• [Goal] List each line of the records below that contains the string "Open". Case counts.

(A block of data)
------------

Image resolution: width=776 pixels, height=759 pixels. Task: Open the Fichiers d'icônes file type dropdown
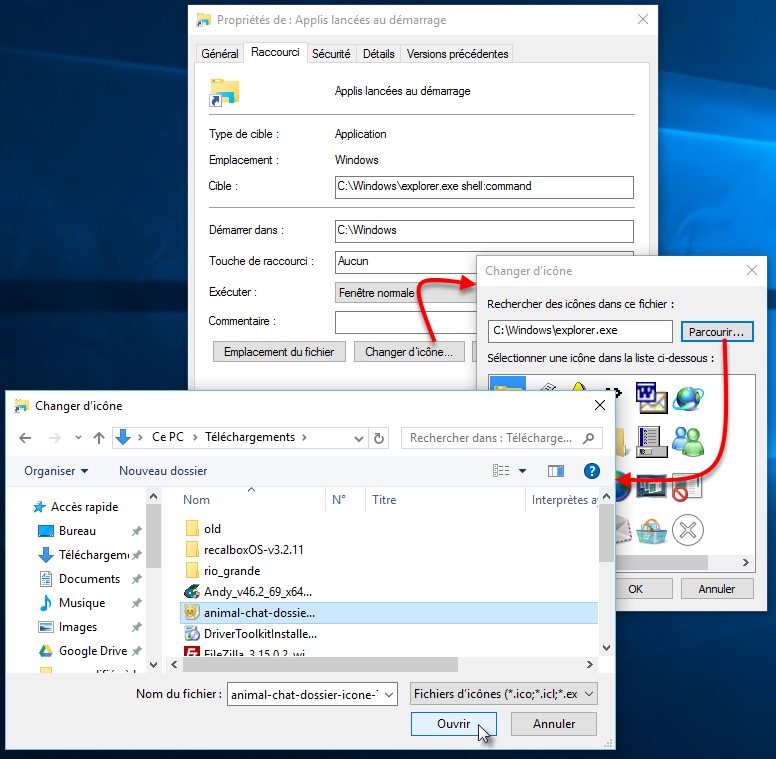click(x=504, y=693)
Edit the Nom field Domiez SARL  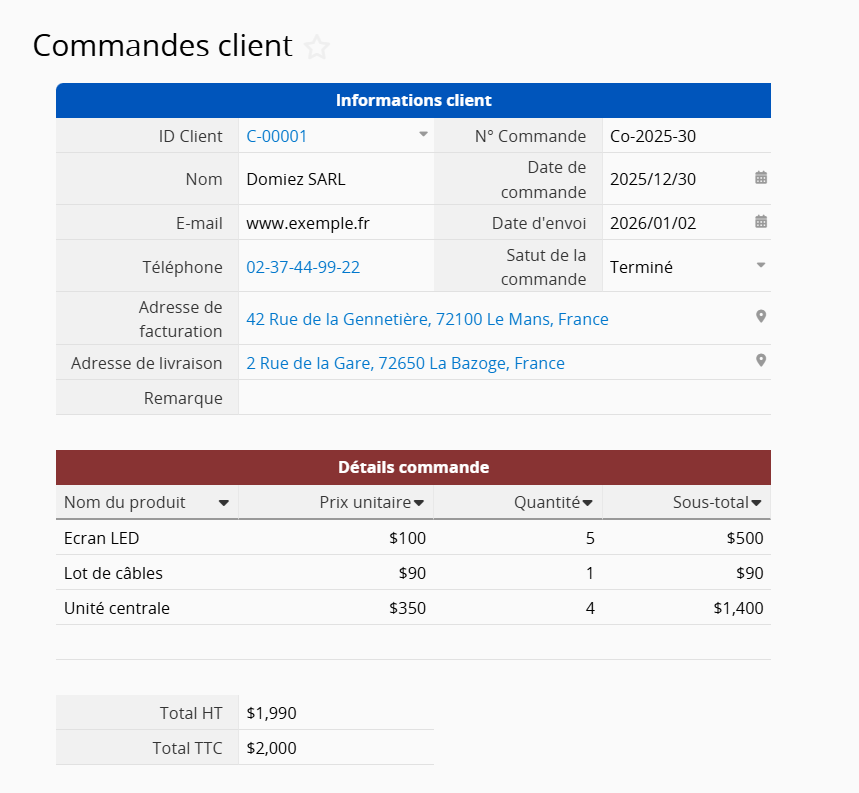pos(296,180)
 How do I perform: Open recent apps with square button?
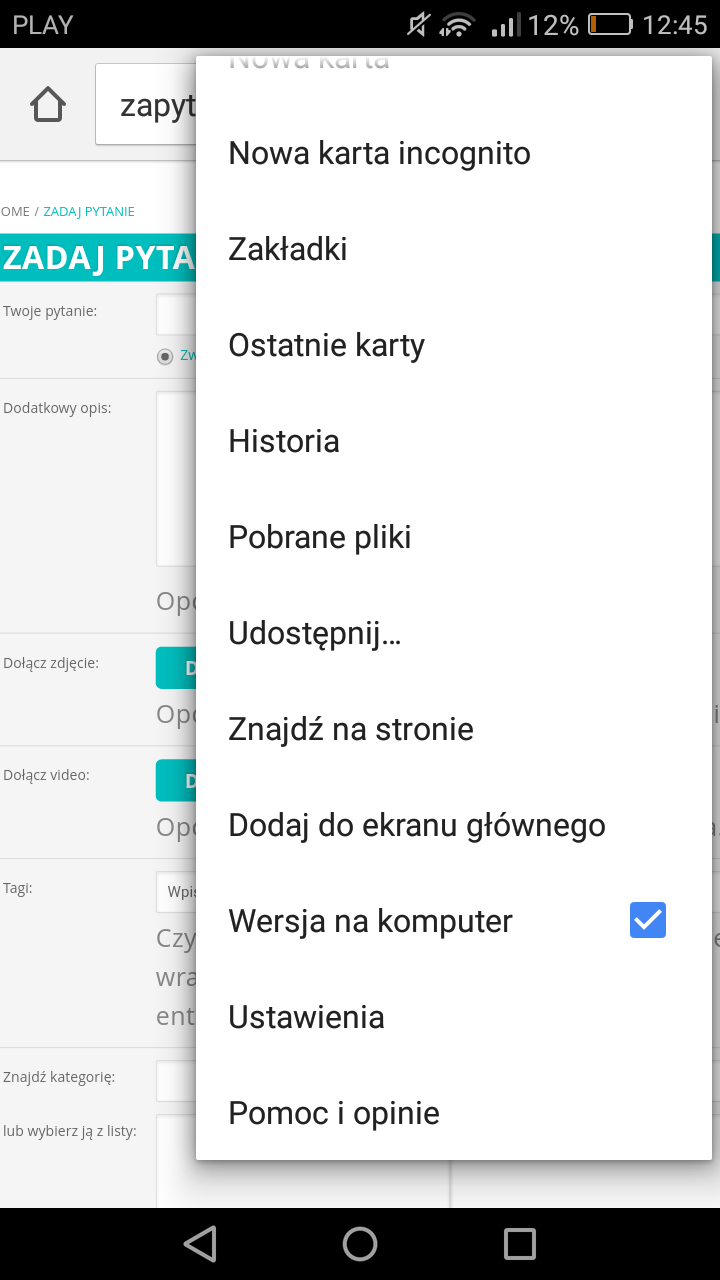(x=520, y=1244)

------------

• [Output for this task]
Image resolution: width=776 pixels, height=759 pixels. Task: Open the Fichiers d'icônes file type dropdown
 How do I perform: Open recent apps with square button?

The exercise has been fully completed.